>>>>

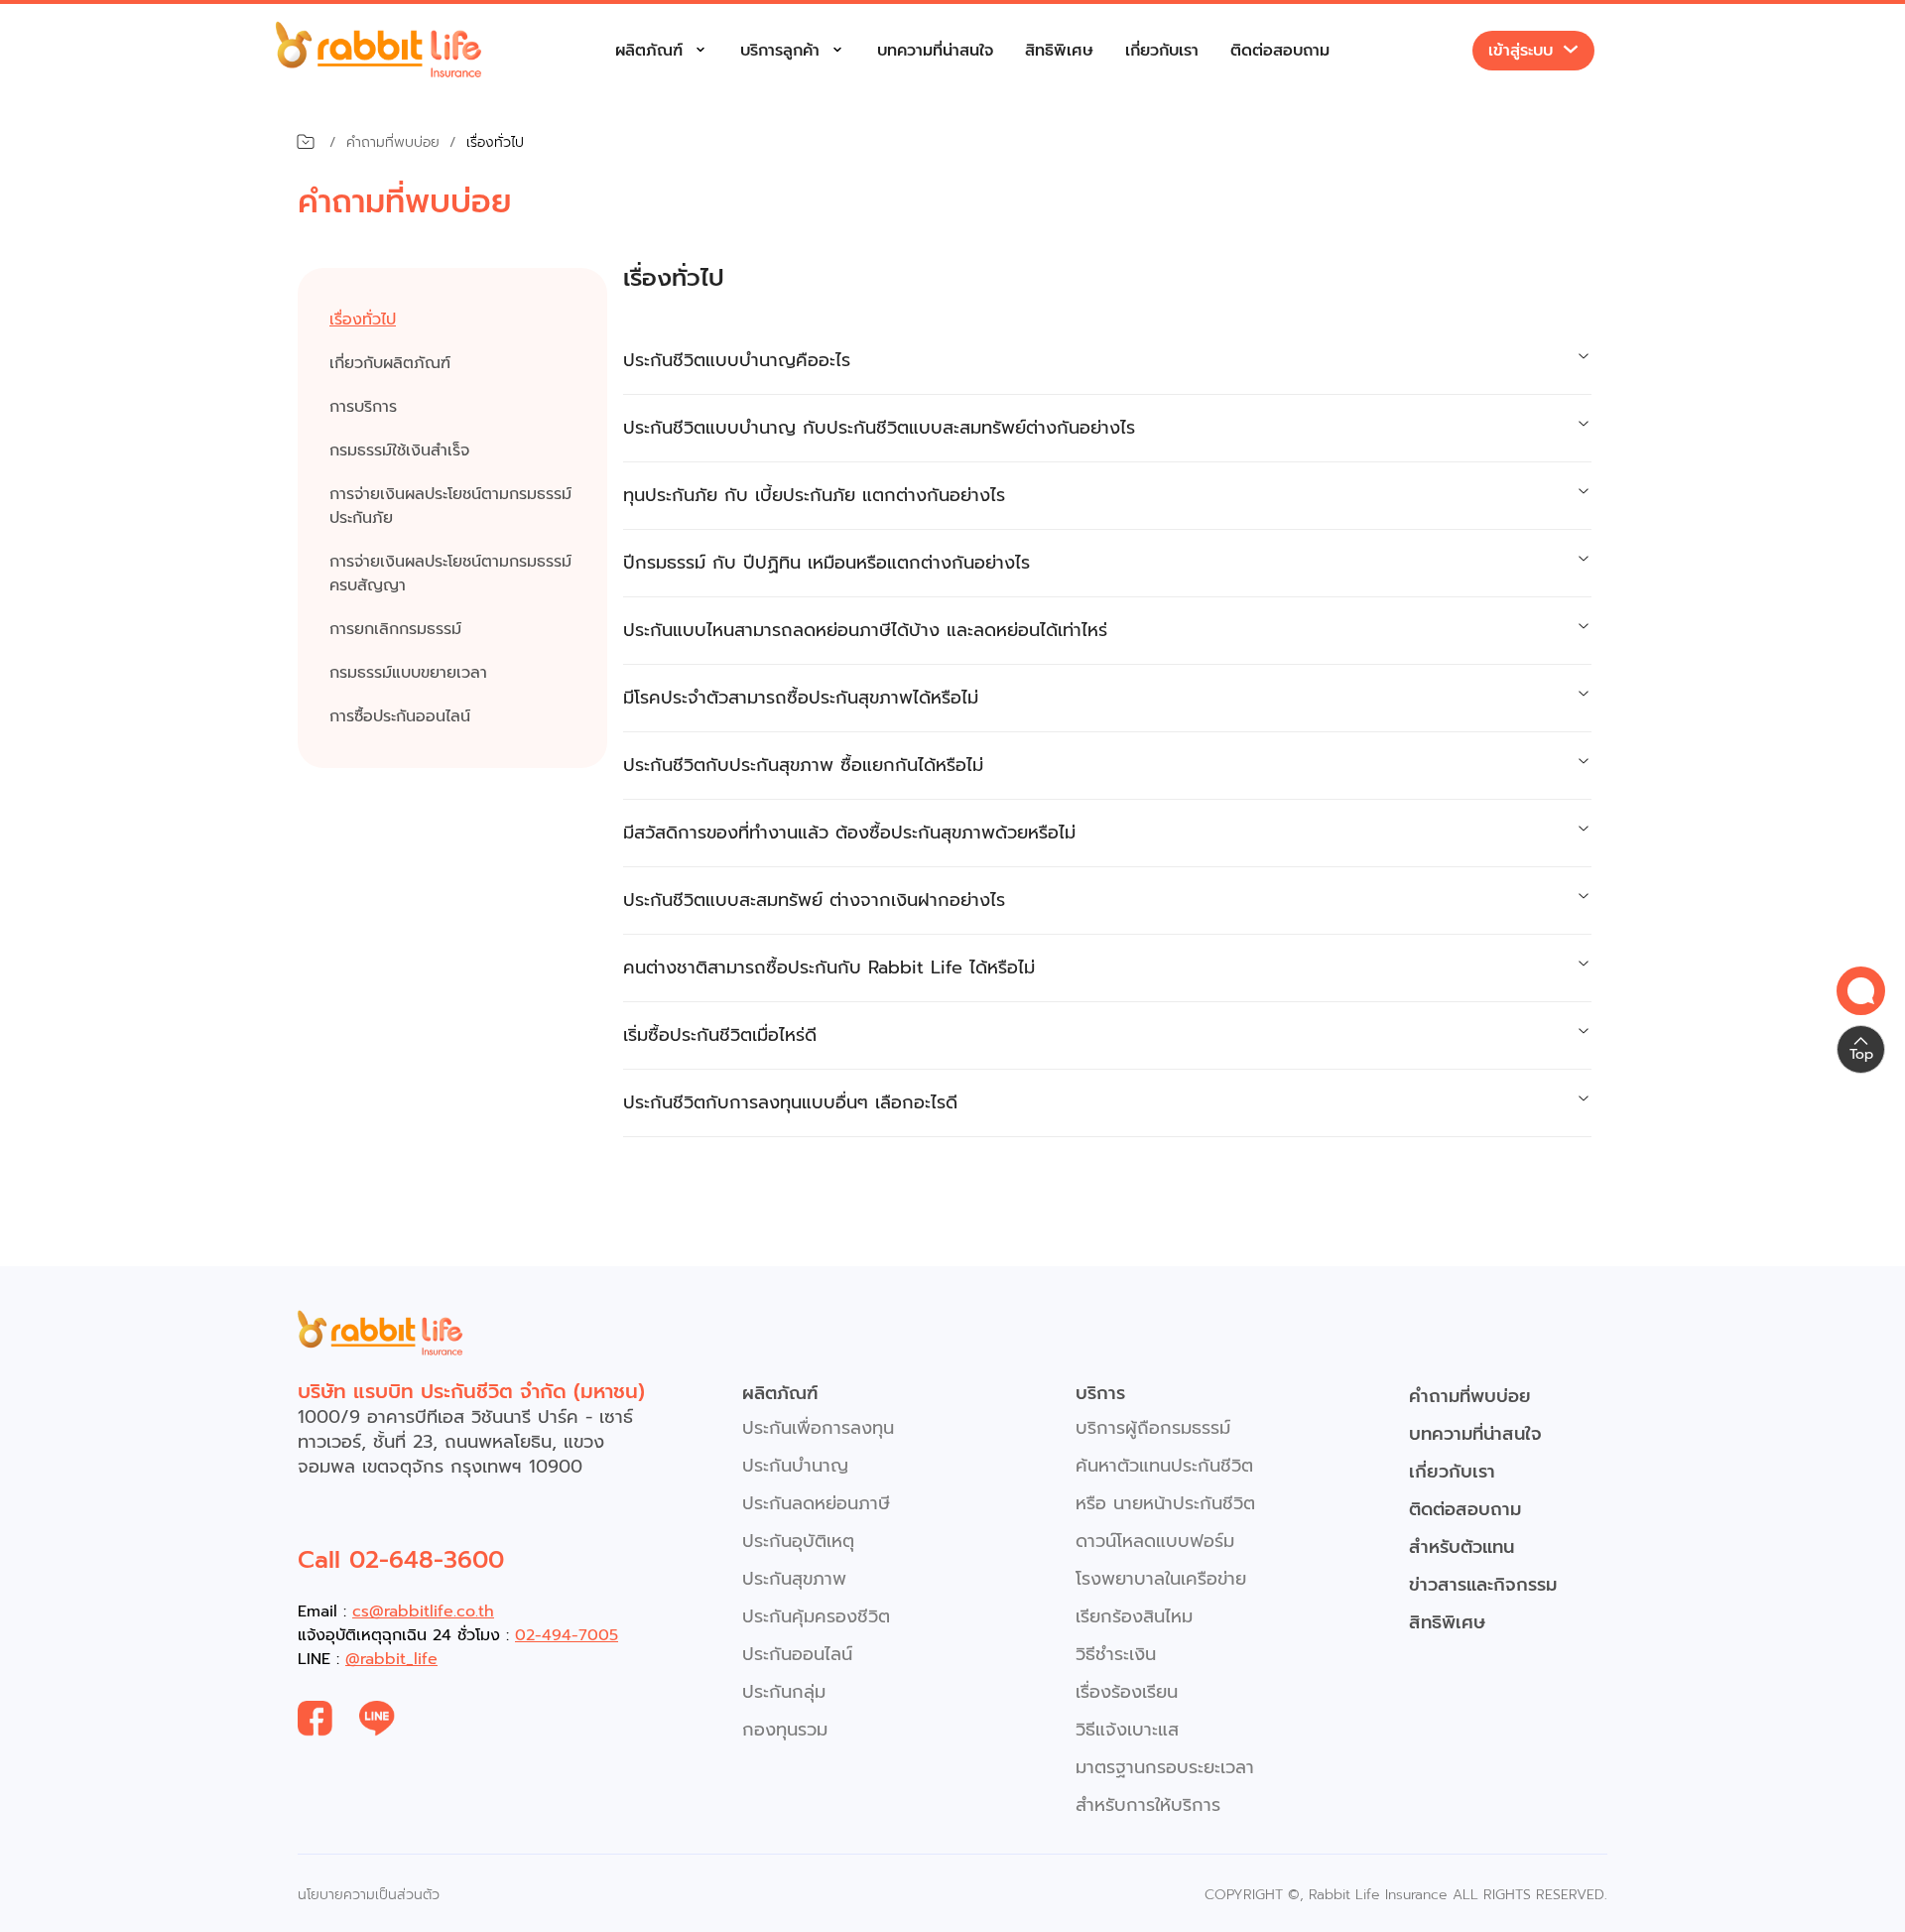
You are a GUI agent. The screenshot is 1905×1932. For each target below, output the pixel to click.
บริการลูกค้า (780, 51)
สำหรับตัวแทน (1461, 1547)
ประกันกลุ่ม (784, 1692)
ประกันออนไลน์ (797, 1654)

<<<<

Please ensure that the data above is repeated exactly, with no pictures in the copy.

■ **Answer area**
You are a GUI agent. The screenshot is 1905×1932. For each target below, output the pixel to click.
บริการลูกค้า (780, 51)
สำหรับตัวแทน (1461, 1547)
ประกันกลุ่ม (784, 1692)
ประกันออนไลน์ (797, 1654)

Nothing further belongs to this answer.